Instruct Search Engines to come back to site after you finish working on it
« Faster POST and GET Form SubmissionsRemoving Category Base from WordPress URLs »
What do you think Googlebot and other Search Engines do when they try to reach your site while you are tinkering with it?
Hopefully you aren’t doing anything that could slow the response time for the page google is trying to reach, and if google gets a 404 Not Found error or a 500 Error than your pagerank for that page could cease to exist!

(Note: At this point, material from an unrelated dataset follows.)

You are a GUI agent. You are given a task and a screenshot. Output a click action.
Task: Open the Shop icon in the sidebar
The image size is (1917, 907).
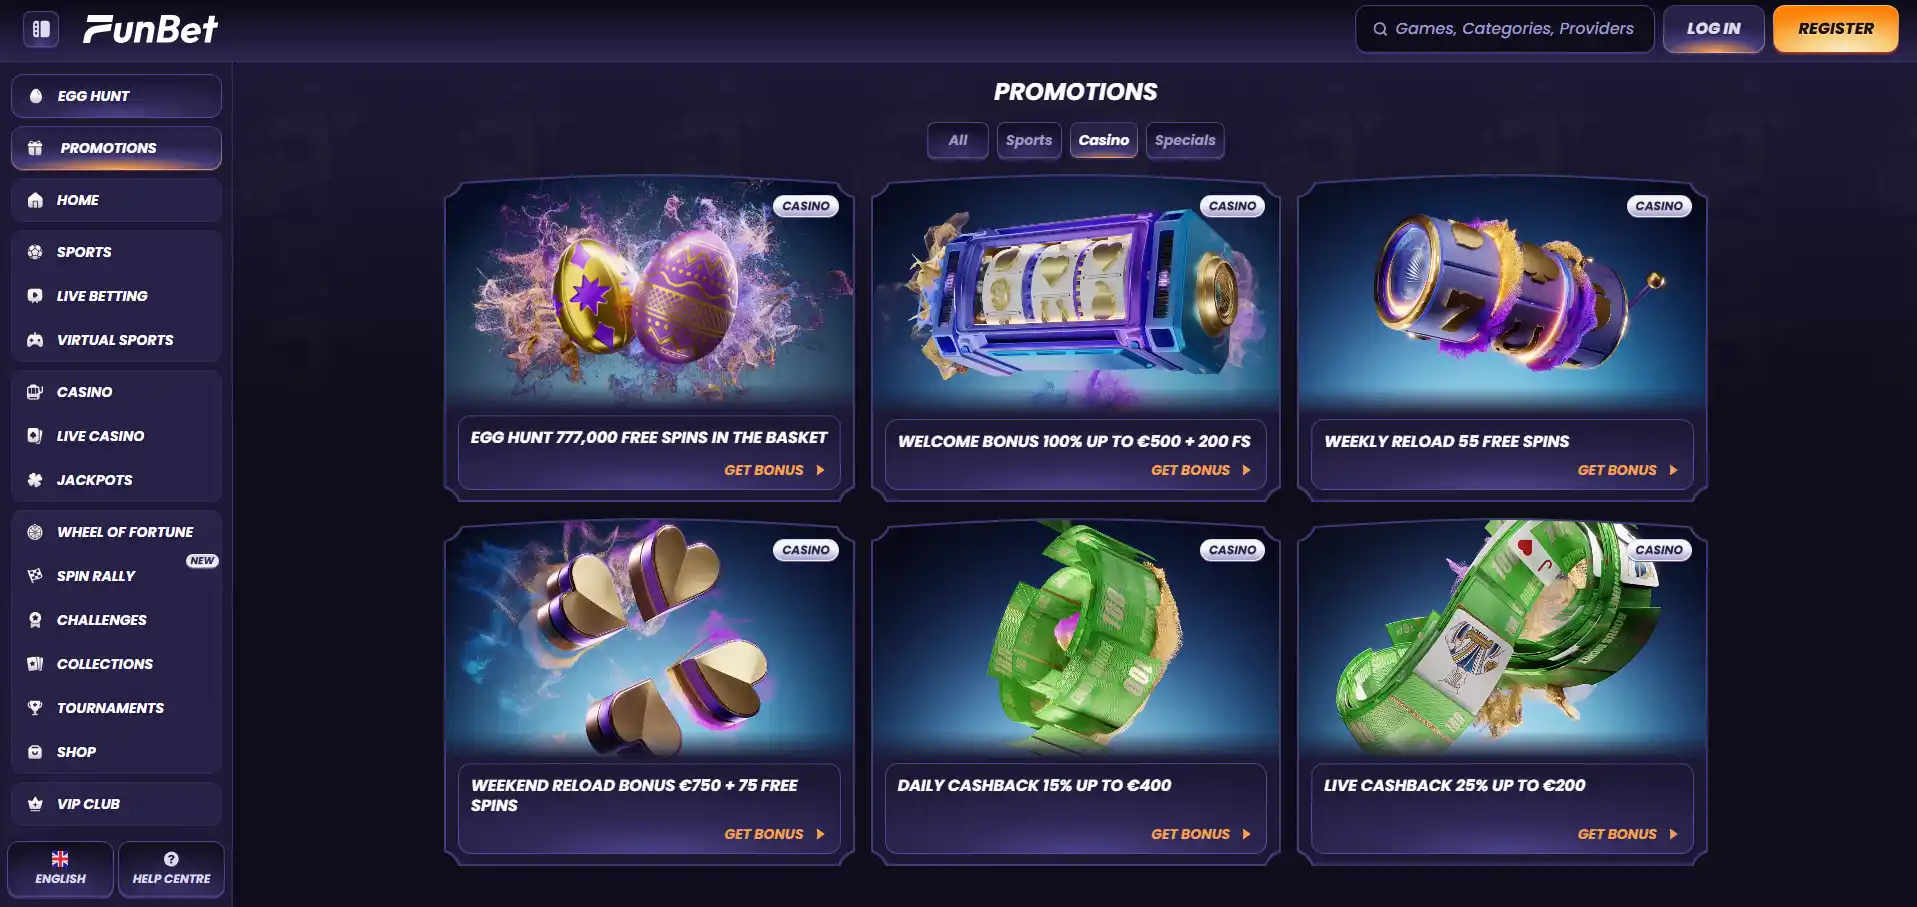pos(35,752)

What if you could conveniently tell Googlebot and other bots that you are working on the page but you would like them to come back in, oh, say an hour? I know what I did when I found out this was possible.. I found out how to do it and now I’m sharing with you.
If my site is down for maintenance, how can I tell Googlebot to come back later rather than to index the “down for maintenance” page?
You should configure your server to return a status of 503 (network unavailable) rather than 200 (successful). That lets Googlebot know to try the pages again later.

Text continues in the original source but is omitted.